▶ _WORK TO BE COMPLETED_
Retype, exactly as they appear below, the lines between the line holding "Task: Click the Scan" and the line holding "Task: Open the #Bayonne hashtag", both ends included.

▶ _Records from a collection_
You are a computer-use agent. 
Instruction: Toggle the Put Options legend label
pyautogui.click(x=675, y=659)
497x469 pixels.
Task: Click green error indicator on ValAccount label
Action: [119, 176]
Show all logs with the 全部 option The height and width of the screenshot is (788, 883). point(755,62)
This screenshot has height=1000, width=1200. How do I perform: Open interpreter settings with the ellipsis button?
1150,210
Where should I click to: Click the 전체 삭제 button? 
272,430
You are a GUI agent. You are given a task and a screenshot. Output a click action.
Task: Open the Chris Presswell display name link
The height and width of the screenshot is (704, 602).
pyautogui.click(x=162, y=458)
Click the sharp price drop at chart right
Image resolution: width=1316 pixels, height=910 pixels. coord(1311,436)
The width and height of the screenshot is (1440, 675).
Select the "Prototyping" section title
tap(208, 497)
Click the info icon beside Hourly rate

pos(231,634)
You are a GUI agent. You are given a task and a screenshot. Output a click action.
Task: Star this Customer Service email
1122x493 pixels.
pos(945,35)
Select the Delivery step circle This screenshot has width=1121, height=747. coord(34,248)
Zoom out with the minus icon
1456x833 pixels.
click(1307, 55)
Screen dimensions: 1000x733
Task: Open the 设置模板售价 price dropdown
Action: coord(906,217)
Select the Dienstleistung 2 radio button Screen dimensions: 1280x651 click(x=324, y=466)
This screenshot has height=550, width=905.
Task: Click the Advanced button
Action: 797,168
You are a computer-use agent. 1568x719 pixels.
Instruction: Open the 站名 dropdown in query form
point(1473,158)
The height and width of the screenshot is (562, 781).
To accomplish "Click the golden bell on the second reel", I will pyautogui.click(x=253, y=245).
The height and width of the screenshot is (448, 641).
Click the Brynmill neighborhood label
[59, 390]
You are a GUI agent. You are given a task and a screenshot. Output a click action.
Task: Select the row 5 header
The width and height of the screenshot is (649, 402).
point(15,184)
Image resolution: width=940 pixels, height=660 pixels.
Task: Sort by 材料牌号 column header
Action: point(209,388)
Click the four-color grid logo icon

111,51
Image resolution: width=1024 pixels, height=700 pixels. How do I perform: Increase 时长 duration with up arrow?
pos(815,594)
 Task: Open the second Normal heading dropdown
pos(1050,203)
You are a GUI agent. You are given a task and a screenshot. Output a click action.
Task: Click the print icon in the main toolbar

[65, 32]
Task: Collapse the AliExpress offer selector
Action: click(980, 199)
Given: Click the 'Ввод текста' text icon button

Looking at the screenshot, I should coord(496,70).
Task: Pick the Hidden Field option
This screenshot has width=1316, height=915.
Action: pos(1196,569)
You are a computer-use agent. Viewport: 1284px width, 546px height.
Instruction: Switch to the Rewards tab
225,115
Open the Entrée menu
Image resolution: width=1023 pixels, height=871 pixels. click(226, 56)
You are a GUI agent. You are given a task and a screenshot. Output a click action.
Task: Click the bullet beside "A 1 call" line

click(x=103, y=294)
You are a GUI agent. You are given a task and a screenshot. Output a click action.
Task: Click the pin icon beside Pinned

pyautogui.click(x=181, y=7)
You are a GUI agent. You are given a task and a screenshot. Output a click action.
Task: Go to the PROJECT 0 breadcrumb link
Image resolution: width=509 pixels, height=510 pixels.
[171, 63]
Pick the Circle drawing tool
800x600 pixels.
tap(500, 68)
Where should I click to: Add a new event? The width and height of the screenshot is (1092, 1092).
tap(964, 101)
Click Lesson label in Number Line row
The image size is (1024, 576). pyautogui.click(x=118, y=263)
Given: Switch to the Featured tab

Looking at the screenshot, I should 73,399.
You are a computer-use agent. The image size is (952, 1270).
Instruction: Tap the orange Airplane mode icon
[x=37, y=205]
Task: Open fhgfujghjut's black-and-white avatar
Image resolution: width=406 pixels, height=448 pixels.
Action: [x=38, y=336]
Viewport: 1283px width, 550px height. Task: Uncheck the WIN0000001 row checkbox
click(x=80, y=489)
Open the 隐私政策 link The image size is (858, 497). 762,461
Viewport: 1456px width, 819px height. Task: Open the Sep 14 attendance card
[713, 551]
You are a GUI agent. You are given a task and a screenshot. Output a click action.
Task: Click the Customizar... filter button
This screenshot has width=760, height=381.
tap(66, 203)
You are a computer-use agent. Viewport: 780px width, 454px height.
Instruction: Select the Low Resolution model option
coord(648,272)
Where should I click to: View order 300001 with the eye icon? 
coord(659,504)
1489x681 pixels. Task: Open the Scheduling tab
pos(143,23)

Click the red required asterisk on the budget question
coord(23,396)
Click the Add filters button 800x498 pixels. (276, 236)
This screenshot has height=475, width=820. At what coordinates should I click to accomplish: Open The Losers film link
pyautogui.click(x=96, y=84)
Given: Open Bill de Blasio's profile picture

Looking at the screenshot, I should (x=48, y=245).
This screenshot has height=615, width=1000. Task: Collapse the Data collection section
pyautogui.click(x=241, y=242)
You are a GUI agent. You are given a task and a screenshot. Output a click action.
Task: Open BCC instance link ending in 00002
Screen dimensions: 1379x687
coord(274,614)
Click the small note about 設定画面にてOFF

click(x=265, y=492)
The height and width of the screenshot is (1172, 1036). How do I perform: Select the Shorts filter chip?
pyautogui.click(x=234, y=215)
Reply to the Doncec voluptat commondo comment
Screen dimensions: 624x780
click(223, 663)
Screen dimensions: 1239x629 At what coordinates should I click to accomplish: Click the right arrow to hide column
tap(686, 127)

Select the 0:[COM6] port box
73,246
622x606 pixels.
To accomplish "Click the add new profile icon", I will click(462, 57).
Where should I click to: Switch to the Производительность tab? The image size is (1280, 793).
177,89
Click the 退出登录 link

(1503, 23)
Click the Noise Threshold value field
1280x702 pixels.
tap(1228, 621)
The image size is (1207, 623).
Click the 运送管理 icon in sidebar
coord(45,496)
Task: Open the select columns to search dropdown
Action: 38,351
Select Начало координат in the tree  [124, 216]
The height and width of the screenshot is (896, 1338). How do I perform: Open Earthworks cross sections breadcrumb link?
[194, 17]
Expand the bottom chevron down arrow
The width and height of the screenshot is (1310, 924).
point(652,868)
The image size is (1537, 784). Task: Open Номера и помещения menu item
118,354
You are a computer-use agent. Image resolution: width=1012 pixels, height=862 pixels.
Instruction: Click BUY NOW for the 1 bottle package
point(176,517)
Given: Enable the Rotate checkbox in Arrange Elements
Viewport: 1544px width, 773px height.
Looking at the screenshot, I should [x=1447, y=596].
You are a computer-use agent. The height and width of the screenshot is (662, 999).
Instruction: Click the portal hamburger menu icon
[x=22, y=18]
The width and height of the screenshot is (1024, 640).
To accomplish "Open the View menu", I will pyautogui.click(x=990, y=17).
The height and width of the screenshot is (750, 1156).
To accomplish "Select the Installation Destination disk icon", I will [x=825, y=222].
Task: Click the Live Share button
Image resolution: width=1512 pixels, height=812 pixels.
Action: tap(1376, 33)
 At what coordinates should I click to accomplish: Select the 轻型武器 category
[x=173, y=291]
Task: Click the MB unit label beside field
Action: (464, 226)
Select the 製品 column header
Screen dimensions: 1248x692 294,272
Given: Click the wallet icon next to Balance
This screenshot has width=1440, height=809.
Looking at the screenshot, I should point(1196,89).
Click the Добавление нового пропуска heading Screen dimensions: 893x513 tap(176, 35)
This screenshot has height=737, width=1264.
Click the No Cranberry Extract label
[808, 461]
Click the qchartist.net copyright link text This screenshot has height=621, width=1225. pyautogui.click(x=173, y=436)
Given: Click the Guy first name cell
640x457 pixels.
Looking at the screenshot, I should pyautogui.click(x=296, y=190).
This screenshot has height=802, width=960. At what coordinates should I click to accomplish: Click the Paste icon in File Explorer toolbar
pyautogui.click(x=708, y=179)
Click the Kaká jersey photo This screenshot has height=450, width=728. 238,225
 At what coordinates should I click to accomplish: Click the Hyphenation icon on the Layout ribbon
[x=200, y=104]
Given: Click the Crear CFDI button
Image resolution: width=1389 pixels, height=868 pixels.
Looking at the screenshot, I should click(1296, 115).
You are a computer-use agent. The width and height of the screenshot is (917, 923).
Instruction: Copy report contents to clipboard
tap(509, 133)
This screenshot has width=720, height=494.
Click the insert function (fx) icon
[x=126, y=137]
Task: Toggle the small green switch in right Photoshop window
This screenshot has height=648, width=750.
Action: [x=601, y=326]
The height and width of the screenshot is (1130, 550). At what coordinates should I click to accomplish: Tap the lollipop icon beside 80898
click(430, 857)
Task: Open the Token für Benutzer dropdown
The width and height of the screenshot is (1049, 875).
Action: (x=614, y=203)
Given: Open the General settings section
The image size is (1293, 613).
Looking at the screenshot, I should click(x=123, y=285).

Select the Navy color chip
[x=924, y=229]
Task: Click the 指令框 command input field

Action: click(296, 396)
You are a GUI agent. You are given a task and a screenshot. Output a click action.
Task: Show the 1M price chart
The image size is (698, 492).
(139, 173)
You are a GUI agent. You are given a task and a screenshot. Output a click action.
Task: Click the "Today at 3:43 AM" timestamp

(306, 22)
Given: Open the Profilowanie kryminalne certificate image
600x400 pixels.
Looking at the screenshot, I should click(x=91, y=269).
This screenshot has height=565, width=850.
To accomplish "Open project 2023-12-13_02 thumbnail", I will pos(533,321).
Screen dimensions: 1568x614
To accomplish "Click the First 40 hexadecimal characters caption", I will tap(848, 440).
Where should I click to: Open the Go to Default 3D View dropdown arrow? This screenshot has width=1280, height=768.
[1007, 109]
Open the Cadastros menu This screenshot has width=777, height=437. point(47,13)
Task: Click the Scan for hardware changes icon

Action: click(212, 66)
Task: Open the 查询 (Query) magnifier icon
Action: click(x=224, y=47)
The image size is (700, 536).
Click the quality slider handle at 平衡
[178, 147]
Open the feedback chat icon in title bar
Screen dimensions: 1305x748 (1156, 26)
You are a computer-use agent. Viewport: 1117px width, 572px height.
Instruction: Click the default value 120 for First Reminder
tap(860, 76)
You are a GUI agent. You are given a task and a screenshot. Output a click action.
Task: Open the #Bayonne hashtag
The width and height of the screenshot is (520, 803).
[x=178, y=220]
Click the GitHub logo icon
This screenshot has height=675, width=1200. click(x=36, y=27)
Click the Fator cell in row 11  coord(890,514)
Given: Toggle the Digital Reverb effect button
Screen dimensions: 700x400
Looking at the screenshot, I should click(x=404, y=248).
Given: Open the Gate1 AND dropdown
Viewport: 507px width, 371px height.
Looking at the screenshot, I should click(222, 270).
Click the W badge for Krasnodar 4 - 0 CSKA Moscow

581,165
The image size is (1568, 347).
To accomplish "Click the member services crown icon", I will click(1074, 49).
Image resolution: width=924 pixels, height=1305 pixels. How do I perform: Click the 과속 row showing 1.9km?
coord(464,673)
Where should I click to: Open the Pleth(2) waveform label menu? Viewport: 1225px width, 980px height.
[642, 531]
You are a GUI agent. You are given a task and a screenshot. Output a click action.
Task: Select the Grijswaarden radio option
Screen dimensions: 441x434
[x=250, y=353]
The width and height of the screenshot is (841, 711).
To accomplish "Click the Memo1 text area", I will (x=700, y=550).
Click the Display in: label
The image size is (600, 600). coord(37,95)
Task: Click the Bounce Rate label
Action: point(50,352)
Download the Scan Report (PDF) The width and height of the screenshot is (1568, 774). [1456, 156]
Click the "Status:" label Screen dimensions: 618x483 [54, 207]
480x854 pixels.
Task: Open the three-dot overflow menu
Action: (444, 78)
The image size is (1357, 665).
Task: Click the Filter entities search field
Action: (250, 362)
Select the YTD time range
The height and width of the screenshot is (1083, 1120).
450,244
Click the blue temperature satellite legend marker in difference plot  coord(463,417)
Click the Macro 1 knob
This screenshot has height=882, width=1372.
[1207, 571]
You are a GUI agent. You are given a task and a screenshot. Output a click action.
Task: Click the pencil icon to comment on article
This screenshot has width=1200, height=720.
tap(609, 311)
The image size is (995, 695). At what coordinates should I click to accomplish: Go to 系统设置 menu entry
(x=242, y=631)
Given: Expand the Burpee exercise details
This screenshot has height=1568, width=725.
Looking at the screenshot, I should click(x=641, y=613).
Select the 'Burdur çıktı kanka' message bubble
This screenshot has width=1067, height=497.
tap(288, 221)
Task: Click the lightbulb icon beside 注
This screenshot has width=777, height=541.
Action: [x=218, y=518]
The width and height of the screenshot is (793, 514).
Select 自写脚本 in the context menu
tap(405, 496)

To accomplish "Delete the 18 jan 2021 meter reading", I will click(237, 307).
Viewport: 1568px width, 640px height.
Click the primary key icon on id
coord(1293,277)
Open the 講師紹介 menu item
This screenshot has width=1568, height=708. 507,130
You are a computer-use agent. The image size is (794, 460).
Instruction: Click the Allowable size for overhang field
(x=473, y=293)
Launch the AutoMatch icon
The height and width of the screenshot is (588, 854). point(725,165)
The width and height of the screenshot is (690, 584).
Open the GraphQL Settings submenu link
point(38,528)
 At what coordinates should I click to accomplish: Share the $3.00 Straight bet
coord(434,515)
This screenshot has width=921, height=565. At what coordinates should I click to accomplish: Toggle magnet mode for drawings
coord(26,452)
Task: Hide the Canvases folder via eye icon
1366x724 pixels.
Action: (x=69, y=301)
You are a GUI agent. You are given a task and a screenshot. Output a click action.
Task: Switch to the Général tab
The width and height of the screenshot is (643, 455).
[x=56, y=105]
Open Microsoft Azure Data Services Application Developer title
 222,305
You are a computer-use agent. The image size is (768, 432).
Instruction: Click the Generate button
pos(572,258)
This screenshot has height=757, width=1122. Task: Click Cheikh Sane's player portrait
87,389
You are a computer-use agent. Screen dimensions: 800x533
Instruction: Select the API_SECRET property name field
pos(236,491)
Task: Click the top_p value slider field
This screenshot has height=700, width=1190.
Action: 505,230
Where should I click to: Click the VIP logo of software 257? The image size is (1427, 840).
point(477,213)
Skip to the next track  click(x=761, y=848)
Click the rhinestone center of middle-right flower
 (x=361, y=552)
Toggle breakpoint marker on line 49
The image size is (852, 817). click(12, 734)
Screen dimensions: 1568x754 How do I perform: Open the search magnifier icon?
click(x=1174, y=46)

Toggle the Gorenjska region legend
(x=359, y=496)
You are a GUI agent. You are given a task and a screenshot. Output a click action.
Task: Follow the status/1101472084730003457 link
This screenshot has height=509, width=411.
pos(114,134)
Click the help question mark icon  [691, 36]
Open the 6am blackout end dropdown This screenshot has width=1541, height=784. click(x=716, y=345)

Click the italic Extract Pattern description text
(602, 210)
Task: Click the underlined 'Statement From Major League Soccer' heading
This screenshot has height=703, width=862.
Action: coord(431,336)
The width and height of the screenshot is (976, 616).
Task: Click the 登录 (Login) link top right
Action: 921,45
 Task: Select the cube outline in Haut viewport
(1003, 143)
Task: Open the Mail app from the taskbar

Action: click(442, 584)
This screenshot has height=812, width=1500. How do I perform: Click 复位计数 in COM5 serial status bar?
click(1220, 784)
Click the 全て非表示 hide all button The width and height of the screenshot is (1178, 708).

▶ _WORKED SOLUTION_
Task: Click the Scan for hardware changes icon

Action: click(212, 66)
Task: Open the 查询 (Query) magnifier icon
Action: click(x=224, y=47)
The image size is (700, 536).
Click the quality slider handle at 平衡
[178, 147]
Open the feedback chat icon in title bar
Screen dimensions: 1305x748 (1156, 26)
You are a computer-use agent. Viewport: 1117px width, 572px height.
Instruction: Click the default value 120 for First Reminder
tap(860, 76)
You are a GUI agent. You are given a task and a screenshot. Output a click action.
Task: Open the #Bayonne hashtag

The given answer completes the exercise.